Em defesa da legalização e da descriminalização do aborto

“O aborto traz uma dor imensa, não é uma ação tranqüila. Mas deve ser uma opção em certas situações, como em caso de violência, de abuso sexual, e, de maneira especial, em relação às mulheres mais pobres. Essa é a bandeira que eu levanto”, afirma a teóloga Ivone Gebara, em entrevista concedida à redação do Instituto Humanitas da Unisinos em 5 de março de 2007.

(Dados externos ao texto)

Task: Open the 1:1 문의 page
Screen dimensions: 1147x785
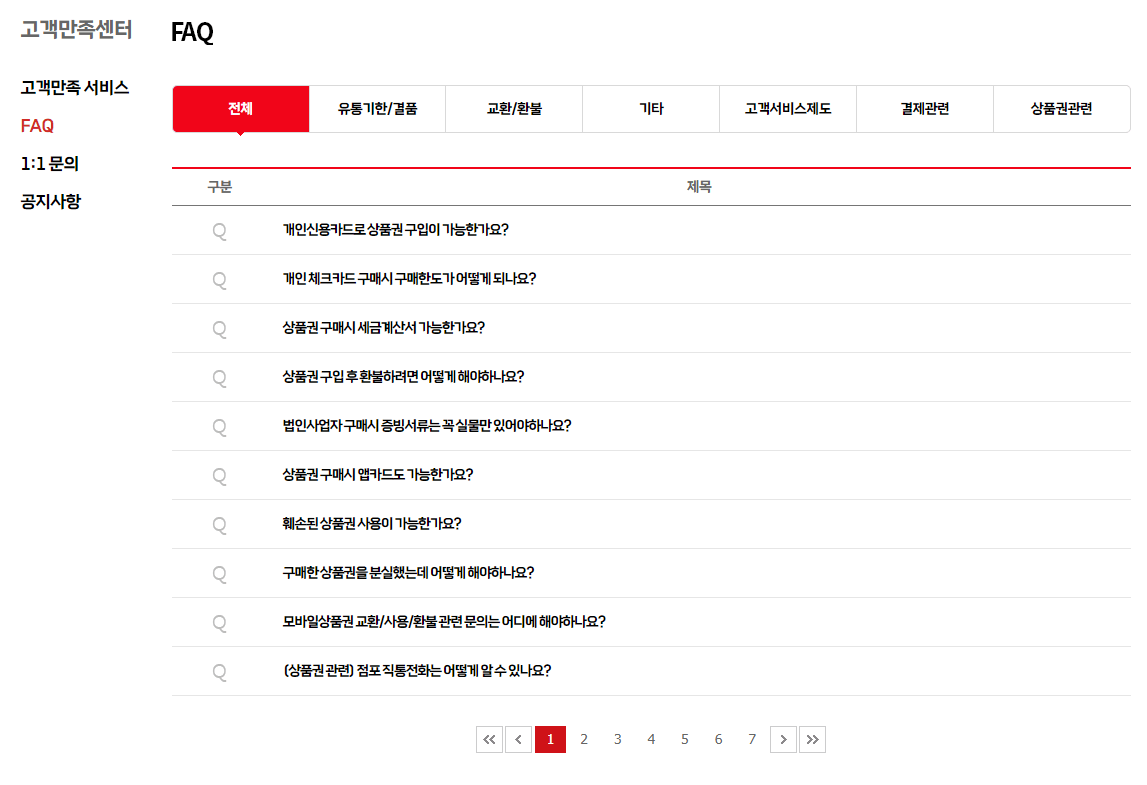Action: [44, 164]
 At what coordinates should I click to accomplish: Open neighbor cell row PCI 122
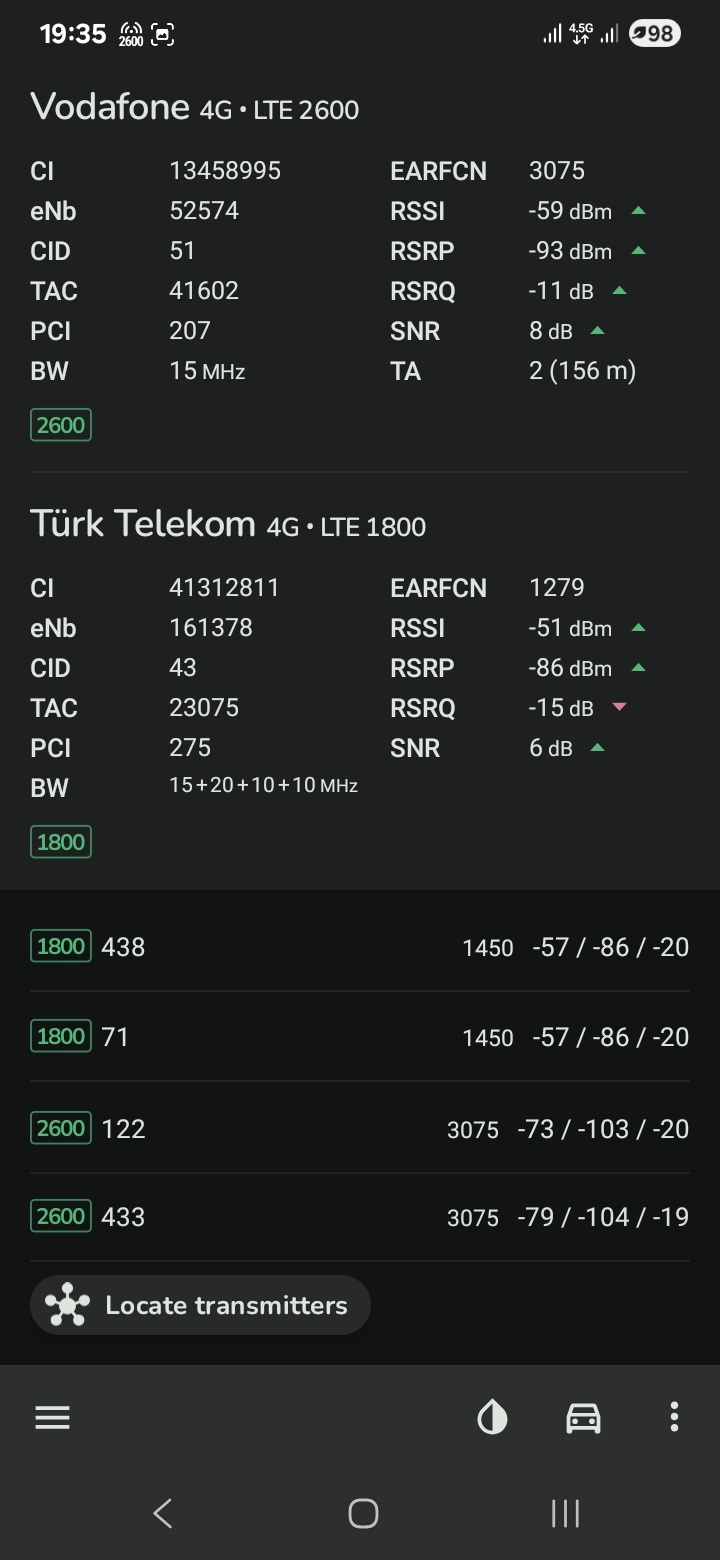click(360, 1128)
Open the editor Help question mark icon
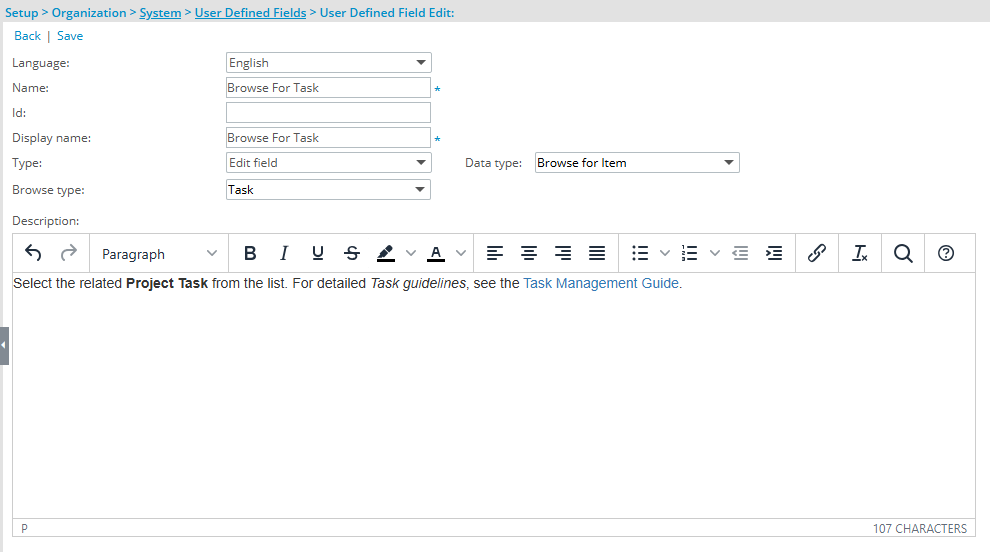Viewport: 990px width, 552px height. point(946,254)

Ivone é doutora em Filosofia pela Universidade Católica de São Paulo e em Ciências Religiosas pela Université Catholique du Louvain, na Bélgica. Ela lecionou durante 17 anos no Instituto de Teologia do Recife, até sua dissolução, decretada pelo Vaticano, em 1989. Atualmente, vive e escreve em Camaragibe, Pernambuco. Percorre o Brasil e diferentes partes do mundo, ministrando cursos, proferindo palestras sobre hermenêutica feminista, novas referências éticas e antropológicas e os fundamentos filosóficos do discurso religioso. Tem vários livros e artigos publicados em português, espanhol, francês e inglês, entre eles As incômodas filhas de Eva na Igreja da América Latina (São Paulo: Paulinas, 1989) e Rompendo o silêncio: uma fenomenologia feminista do mal (Petrópolis, Vozes, 2000). 

A senhora se posiciona favorável ao aborto? Em que sentido?

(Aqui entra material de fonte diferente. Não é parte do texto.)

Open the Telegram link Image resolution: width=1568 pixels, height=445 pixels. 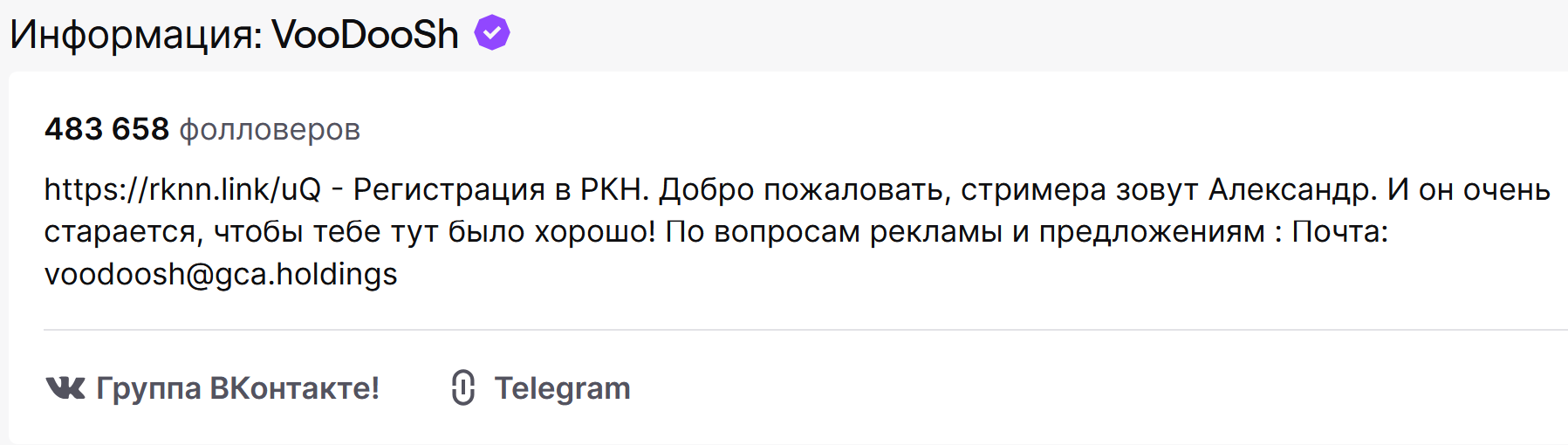click(562, 387)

Ivone Gebara - Antes de responder diretamente a essa questão, gostaria de dizer que é preciso falar da descriminalização e da legalização do aborto. O aborto ainda é crime e criminaliza sempre a mulher, quando, muitas vezes, a escolha por fazê-lo não é dela. Sou a favor da descriminalização e da legalização do aborto porque acho que existem certos problemas que não resolvemos apenas apelando para os bons princípios. O aborto traz uma dor imensa, ou seja, não é uma ação tranqüila. Mas deve ser uma opção em certas situações, como em casos de violência, de abuso sexual, e, de maneira especial, em relação às mulheres mais pobres. Essa é a bandeira que eu levanto. Não é que a legislação pelo aborto precise ser limitada às mulheres pobres. É que as mulheres de classe A, quando decidem fazer aborto, simplesmente fazem, enquanto que as mulheres pobres, quando optam por ele, são vítimas do próprio ato. Nesse sentido, os casos de mortalidade materna são muito grandes. Alguém pode me dizer que essa proposta faz sanar o mal com outro mal. Infelizmente, é isso. Se nós fôssemos pessoas ideais e não fôssemos essa mistura de bem e mal, agiríamos de forma diferente. Mas somos essa mistura, essa contradição, essa divisão em nós mesmos. Por isso, a meu ver, o Estado deve garantir a possibilidade de aborto em casos necessários, assim como deve garantir outras leis em torno dos transplantes, da venda e do uso de drogas etc. Mas acredite que a problemática do aborto não é tranqüila para mim. Por isso, não se pode reduzi-la a um debate entre quem é a favor e quem é contra, por princípio.

E como a senhora se sente defendendo essa posição, mesmo sendo uma religiosa da Igreja Católica, instituição que é terminantemente contra o aborto?

Ivone Gebara - A Igreja já foi terminantemente contra uma porção de coisas. Foi contra o dinheiro a juros e, no entanto, põe seu dinheiro nos bancos e trabalha com juros. A Igreja hierárquica fala do princípio de respeito à vida, mas tem capelães militares, padres mandados para a guerra para responder às necessidades espirituais dos soldados. Não é também uma contradição quando se afirma o direito absoluto à vida? A decisão a partir apenas de princípios é profundamente ambígua e é muito fácil. O “por princípio” esconde um descompromisso com nossa realidade histórica. Pertencer a uma Igreja significa também ser capaz de discordar dela. É como pertencer a uma família. A discordância também faz avançar o próprio sentido da pertença. Eu não aposto em uma Igreja marcada pelo dogmatismo e pelo autoritarismo puros. As posições que a Igreja tem tomado nesse particular não expressam nenhum consenso das comunidades cristãs. Muitas vezes, a Igreja e a imprensa têm trabalhado no sentido de impressionar emocionalmente o grande público.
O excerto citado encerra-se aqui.